§ Problem requirements
According to the Scotland cycling blog post, how many days of cycling did the Outer Hebrides take?

§ Document section
>> Begin

Scotland 2025 Day 8 - Mostly Flat

How sad. Like most things in this life it has been and gone in a flash. That’s the Outer Hebrides done. 3 days of magnificent cycling in such a beautiful part of the world. Meeting more folk from all over the world than I have ever met before in just one day.

You just get chatting you see. It’s impossible not to. Every cyclist has a pace. Some faster than others. Some slower. Thus on every ride, and because this part of the world is blathered by cyclists, there are loads of slow speed overtake moments cos this is a place made almost entirely of hills.

My first slap on this ride is from a Canadian lady. Another retiree travelling around the world cycling in more places than I’ve ever been. And thats a lot. A divorcee I’m guessing with a bob or two in the bank who ran a cosmetics advertising agency with her husband. A man she thinks she should have ejected from her life much sooner than the 35 years that it took her. A lady with a fine complexion. Someone who gave me a pleasant friendly yet firm slap and a smile simply because I said that I didn’t think she was old enough to be retired.

That left me wide eyed with a silly grin on my face. You know Benny Hill style. There ya go Wayne you can say proper nice things to ladies too you know and not get a thwack in the chops for not engaging your brain first.

Her name? Lenore L’Oreal. I guess she’s French Canadian. Something to do with washing powders I think. Probably why she had such a good complexion for her age.

>> End

§ Data rows
>> Begin

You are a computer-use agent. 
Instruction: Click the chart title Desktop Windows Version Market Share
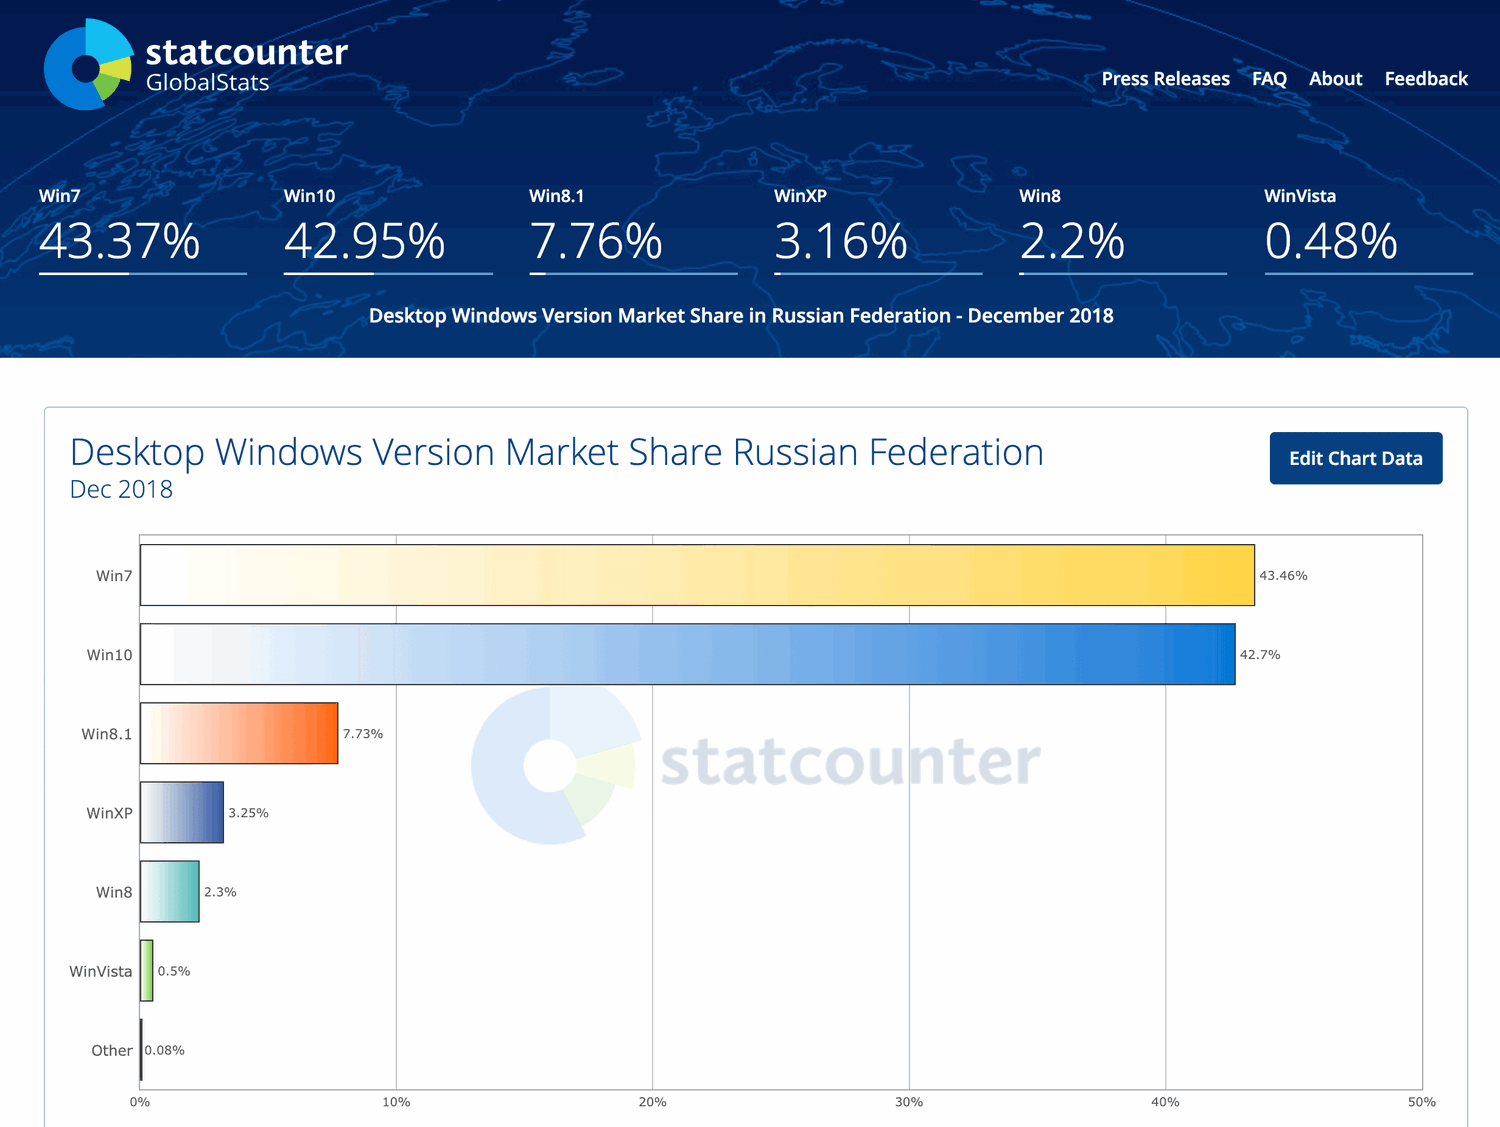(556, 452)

>> End
>> Begin

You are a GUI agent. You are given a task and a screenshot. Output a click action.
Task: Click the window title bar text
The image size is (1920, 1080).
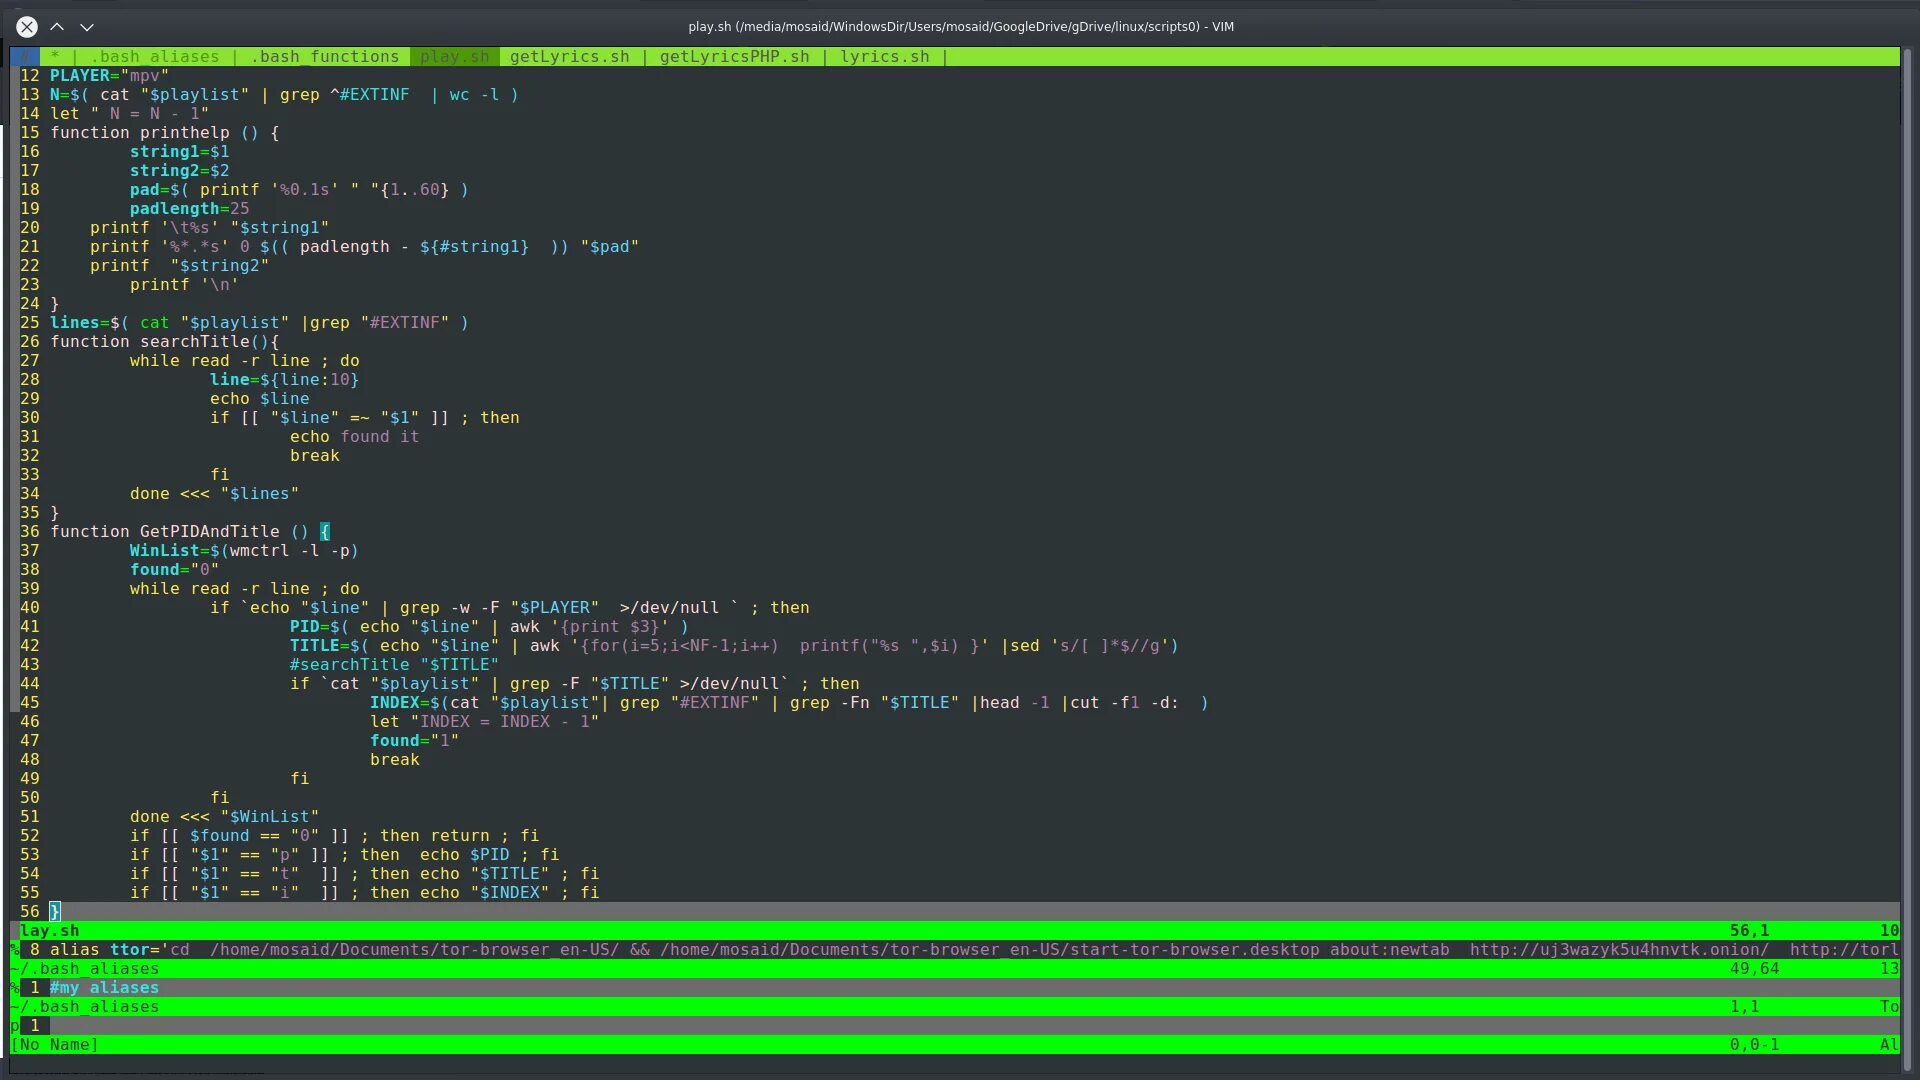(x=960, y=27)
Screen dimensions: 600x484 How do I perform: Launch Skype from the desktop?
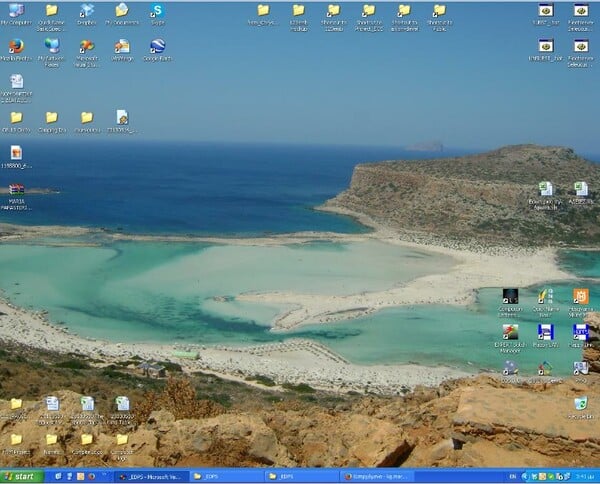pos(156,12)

>> End

§ Output of the exercise
3 days.